The Buddhist spaces in SL that I explore in this section were erased or archived before I began my research in 2010, because the makers were unwilling or unable to sustain the cost of keeping their build active. Not unlike Buddhist centers in AL, Buddhist spaces in SL needed funding in order to sustain themselves. Linden Lab, the creators and regulators of the SL platform, made much of their profit from leasing virtual real estate (if an operator chose to buy a monthly or annual membership, it came with a specific amount of land). Therefore, at any given time, each Buddhist place in SL had a certain amount of digital information or mass that it could manage, and only a certain number of avatars it could host—limitations dictated by Linden Lab based on leasing categories and rental agreements. Echoing what Pearce wrote when explaining why an Uru-themed island in SL had been painstakingly built and then disappeared: “Second Life islands are notoriously expensive to maintain and the small handful of artisans could no longer sustain their creation” (Pearce and Artemesia 2011, 265). 9

Heartwood Forest Monastery

The Heartwood Forest Monastery, my first example, had vanished from SL before I began fieldwork in earnest, but it was remembered by reputation and my informants liked to talk about it. During interviews with SL Buddhists active in various Buddhist realms from 2010 to 2012, I was told that many Buddhists in SL soured on the Heartwood Forest Monastery because at least some of their “monastics” in SL were not monastics in AL. According to my informants in other communities, some of the erstwhile supporters of the Heartwood Forest Monastery were disillusioned by the lack of formally credentialed teachers there, and soon began drifting away to other communities in SL with more substantive vetting processes. When traffic slowed at Heartwood Forest Monastery, the build was not maintained.

* _Material to process_

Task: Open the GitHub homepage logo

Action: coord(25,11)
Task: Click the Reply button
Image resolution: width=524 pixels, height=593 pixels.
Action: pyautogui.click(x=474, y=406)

* _Challenges_
a) Return the records line for line, exactly as they appear, from the first record through the last.
b) Resume the passage about Buddhist spaces in Second Life, writing on from its final sentence.

* _Results of the tasks_
a)
Task: Open the GitHub homepage logo

Action: coord(25,11)
Task: Click the Reply button
Image resolution: width=524 pixels, height=593 pixels.
Action: pyautogui.click(x=474, y=406)

b)
I was never able to track down the builder(s), but several of my informants from the Buddha Center mentioned Heartwood Forest as a space whose failures had taught other Buddhist communities the lesson that virtual Buddhism would work best as a new platform for established traditions. When I interviewed one of the founders of the Buddha Center in October 2010, the problems with Heartwood Forest were a motivating factor for starting a new community. The co-organizers began the Buddha Center as an antidote for the nascent problems cropping up with Buddhist communities in SL: “I saw how there were good people, but I also saw intentional bad information, or some people portraying themselves as monks (but I knew better)…” They went on, paraphrasing their earlier conversations as collaborators, “Why don’t we start a center—credible teaching—real monks. We’ll do intensive interviews with potential teachers. We can start with RL people and convince them to come on. We need ordained dharma teachers.” Heartwood Forest Monastery was one of the spaces that inspired, through its failings, the birth of other SL Buddhist centers organized on different principles of authenticity.

Figure 1.

Screenshot of Heartwood Forest Monastery (Sands 2007)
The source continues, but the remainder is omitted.